NASA KIDS Funding Plant the Moon Expansion!
Posted September 9, 2022 by Miranda Marshall
It’s official, we have amazing news for the Plant the Moon Challenge – NASA just announced that they will be awarding over $4 million to institutions across the United States, including our partner, the Virginia Space Grant Consortium, specifically to support the expansion of the Institute of Competition Science’s Plant the Moon Challenge to over 13,000 new students in the next three years! The PTMC was selected as one of just four projects to receive support from the NASA Space Grant K-12 Inclusiveness and Diversity in STEM (SG KIDS) solicitation.
The NASA Space Grant KIDS funding aims to provide experiences for students to learn about NASA’s Artemis mission to return human explorers to the Moon and to Mars. Receiving this funding will expand the Plant the Moon Challenge and provide new opportunities for students to explore space science, mission design, agriculture, botany, and more, all through the hands-on, project-based structure of the PTMC. The grant supports six Space Grant Consortium partners to engage new middle and high school teams in their states including: North Carolina, South Carolina, West Virginia, Florida, Puerto Rico, and Virginia (the proposal lead).
About the Challenge
The Institute of Competition Sciences’ Plant the Moon Challenge (PTMC) is a global citizen science experiment for explorers, astronauts, and gardeners of all ages. Part hands-on learning activity and part project-based competition, the goal of the PTMC is to see who can grow the best crops using lunar or Martian regolith simulant.
Participants receive PTMC Activity Kit and form student groups that work together to design their own plant growth experiments over an eight-week grow period. For two weeks before the grow period, throughout the grow period, and for two weeks after the grow period, teams engage in weekly activities and virtual events that supplement their experiments with STEM learning activities.
Piloted in 2021 and 2022, the Challenge has reached an exciting 4,000 students in its first two seasons. Thanks to the incorporation of NASA Space Grant KIDS funding, 13,080 additional students from targeted underrepresented and underserved populations and 510 formal and informal educators who teach these students will be engaged during a three-year project period.

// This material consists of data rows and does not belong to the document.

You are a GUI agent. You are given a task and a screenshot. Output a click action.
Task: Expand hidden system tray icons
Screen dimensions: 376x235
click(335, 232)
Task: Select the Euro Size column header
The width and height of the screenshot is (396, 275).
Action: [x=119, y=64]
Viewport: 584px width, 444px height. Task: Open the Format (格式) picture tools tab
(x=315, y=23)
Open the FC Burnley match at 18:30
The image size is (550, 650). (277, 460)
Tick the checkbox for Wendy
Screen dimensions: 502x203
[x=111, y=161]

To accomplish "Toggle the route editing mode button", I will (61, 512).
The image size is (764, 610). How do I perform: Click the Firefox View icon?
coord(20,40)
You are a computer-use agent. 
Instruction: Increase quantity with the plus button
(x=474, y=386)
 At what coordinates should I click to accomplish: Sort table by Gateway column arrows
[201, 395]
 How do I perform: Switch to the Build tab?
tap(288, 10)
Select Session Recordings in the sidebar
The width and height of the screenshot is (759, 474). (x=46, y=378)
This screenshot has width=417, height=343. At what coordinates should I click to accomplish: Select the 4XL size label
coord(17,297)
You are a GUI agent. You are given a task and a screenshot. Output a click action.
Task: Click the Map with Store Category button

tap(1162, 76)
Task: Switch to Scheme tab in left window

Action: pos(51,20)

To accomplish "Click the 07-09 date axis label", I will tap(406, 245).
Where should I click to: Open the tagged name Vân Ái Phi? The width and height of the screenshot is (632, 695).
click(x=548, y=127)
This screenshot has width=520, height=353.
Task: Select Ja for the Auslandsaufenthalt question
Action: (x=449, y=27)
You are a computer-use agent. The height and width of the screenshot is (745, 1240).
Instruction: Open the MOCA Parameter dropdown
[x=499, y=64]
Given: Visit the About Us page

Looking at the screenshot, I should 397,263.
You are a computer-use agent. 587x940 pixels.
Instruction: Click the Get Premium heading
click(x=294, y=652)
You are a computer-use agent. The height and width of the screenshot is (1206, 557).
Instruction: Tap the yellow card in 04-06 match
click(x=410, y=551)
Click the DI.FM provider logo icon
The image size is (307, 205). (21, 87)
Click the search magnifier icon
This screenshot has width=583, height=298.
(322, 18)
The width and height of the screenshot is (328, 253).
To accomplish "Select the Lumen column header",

The Institute of Competition Sciences is thrilled to be able to support more students and educators alongside the Virginia Space Grant Consortium and our five other regional Space Grant Consortia partners (Florida, South Carolina, North Carolina, Puerto Rico, and West Virginia) on this proposal. With the addition of materials stipends for participating teachers, expanded professional development for educators, enhanced speakers and activities for participants, and experiential prizes in each state and at the regional level, the NASA SG KIDS opportunity will greatly enhance the way students engage with NASA’s upcoming Artemis missions to explore the Moon, Mars, and beyond!
Teachers are saying…
“The students were in complete control (I only served as the guiding hand). They really enjoyed the importance of their work and loved that they were involved with NASA and their missions to help the Moon projects. They were really interested in finding out why their project didn’t work as planned. I had to tell them that failure was a key opportunity to truly learn. They then dug into their research as to why the plants didn’t reach maturity. Love, love, love this for them!”
“Plant the moon was a wonderful whole group experience that created a lot of dialogue amongst my students… My students were already very interested in space, and this just helped make it a little more real for them.”
“…My students took ownership of this project. They were committed to the weekly observations and recording of data and active in asking questions, troubleshooting and problem solving along the way.”